A droga mais nociva é a mais liberada
A droga mais consumida no ambiente escolar não está sujeita às penas da lei. Além de não ser ilícita, pode ser adquirida em qualquer boteco. Embora sua venda seja proibida para menores de 18 anos, a falta de fiscalização abre a porta do consumo de bebidas alcoólicas para jovens e adolescentes.
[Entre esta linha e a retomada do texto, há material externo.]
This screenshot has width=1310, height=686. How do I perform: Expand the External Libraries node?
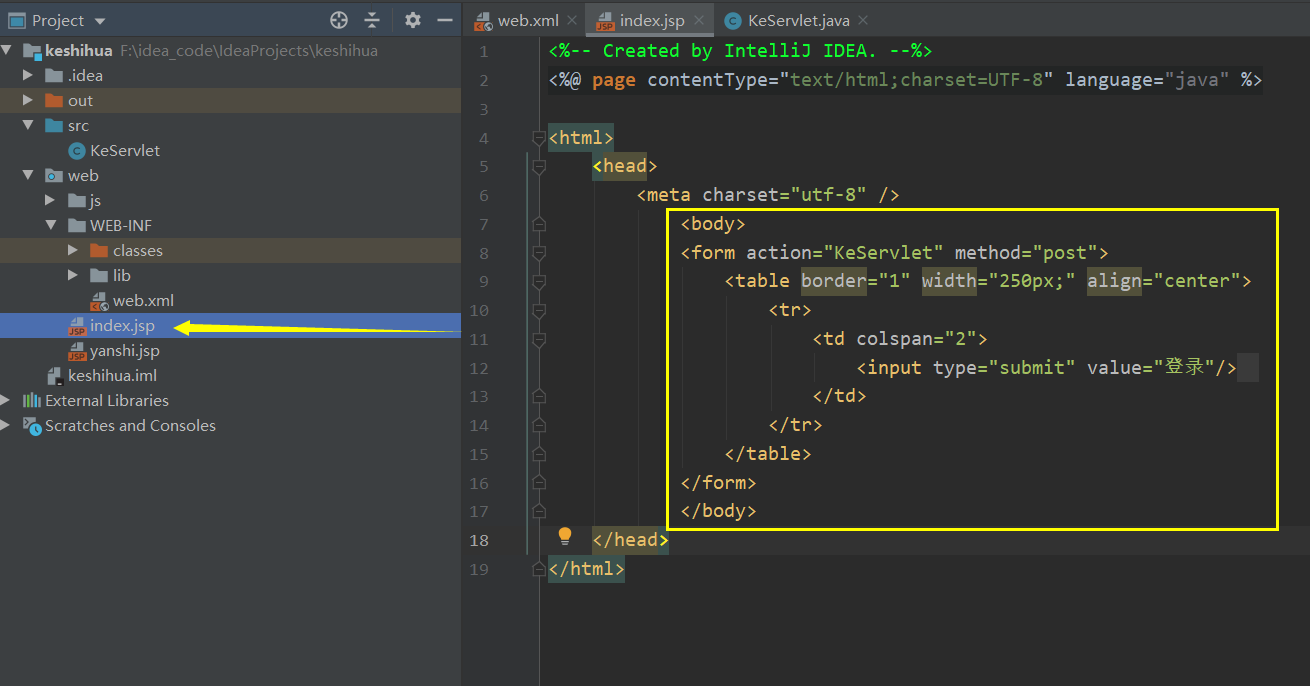6,400
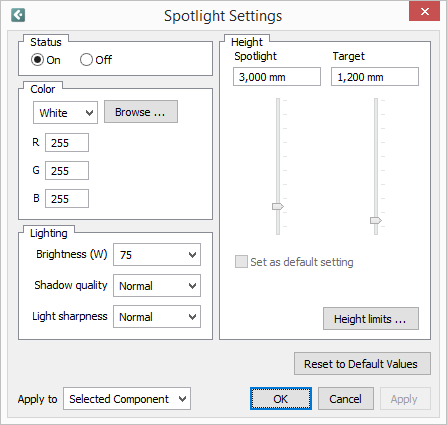Click Reset to Default Values
Image resolution: width=447 pixels, height=425 pixels.
[362, 364]
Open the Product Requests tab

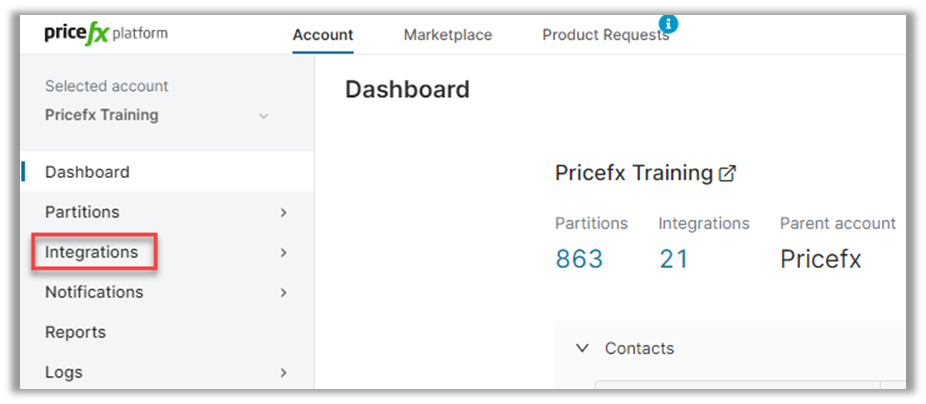(x=605, y=35)
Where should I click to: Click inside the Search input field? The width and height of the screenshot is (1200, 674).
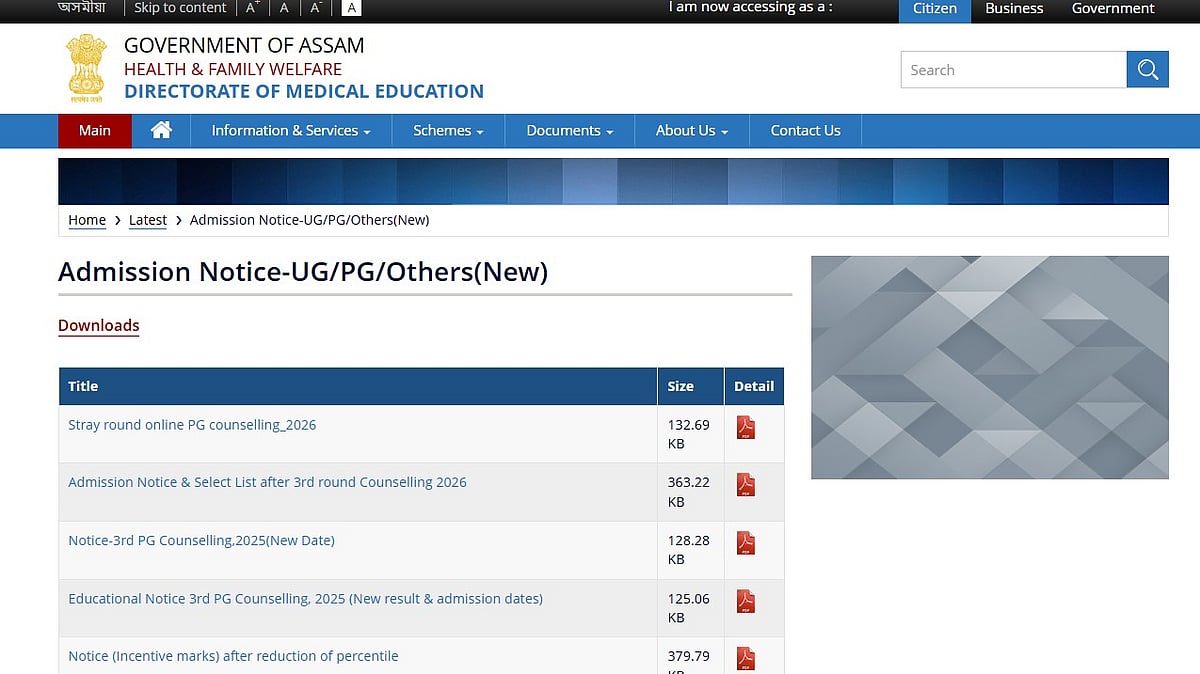[x=1010, y=69]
O álcool é a droga mais nociva em termos de impacto na saúde, economia e segurança, em função do preço acessível, da facilidade de compra e da distribuição em todo território nacional”, diz Sérgio Dualib, pesquisador da Unidade de Pesquisa de Álcool e outras Drogas da Universidade Federal de São Paulo (Unifesp). “Em todo o mundo, as drogas mais usadas pelos adultos, pelos pais, são também as mais usadas por adolescentes, como é o caso do álcool”, reforça Ken Winters, professor do Departamento de Psiquiatria da Universidade de Minnesota, nos Estados Unidos, que realizou palestra no Colégio Anchieta, em Porto Alegre, em dezembro passado (leia entrevista abaixo). O crescimento do consumo de bebidas alcoólicas entre jovens e adolescentes preocupa educadores, psicólogos, médicos e autoridades de segurança pública. Em mensagem dirigida ao presidente Luiz Inácio Lula da Silva, em janeiro deste ano, como justificativa para a Medida Provisória que proibiu a comercialização de bebidas alcoólicas nas rodovias federais, o ministro da Justiça, Tarso Genro, lembrou que a Organização Mundial da Saúde (OMS) estima em 2 bilhões o número de consumidores no mundo. E que o álcool causa anualmente 1,8 milhão de mortes no planeta. Estudos internacionais estimam em 6% do PIB os custos sociais, diretos e indiretos, do uso nocivo de bebidas.
Gatilho da violência
Em ranking sobre consumo de álcool divulgado pela Organização Mundial da Saúde, o Brasil aparece em segundo lugar, com 11,2% da população adulta sendo considerada dependente, atrás apenas da Polônia (12,2%). É, sem dúvida, um dado alarmante. Entretanto, pode não corresponder à realidade, uma vez que a própria OMS admite que o relatório é falho. Em outro ranking da instituição sobre consumo per capita, o Brasil aparece em 80º lugar. “Não há dados científicos confiáveis e, além disso, cada país tem sua própria metodologia para mensurar o consumo e a dependência. Alguns limitam a pesquisa a uma cidade, outros a uma região, poucos abrangem o território nacional”, ressalta Heloísa Dantas, coordenadora do Centro de Informações sobre Álcool e Saúde (CISA), ONG que desenvolve projetos de prevenção na rede escolar com a distribuição de cartilhas e DVDs.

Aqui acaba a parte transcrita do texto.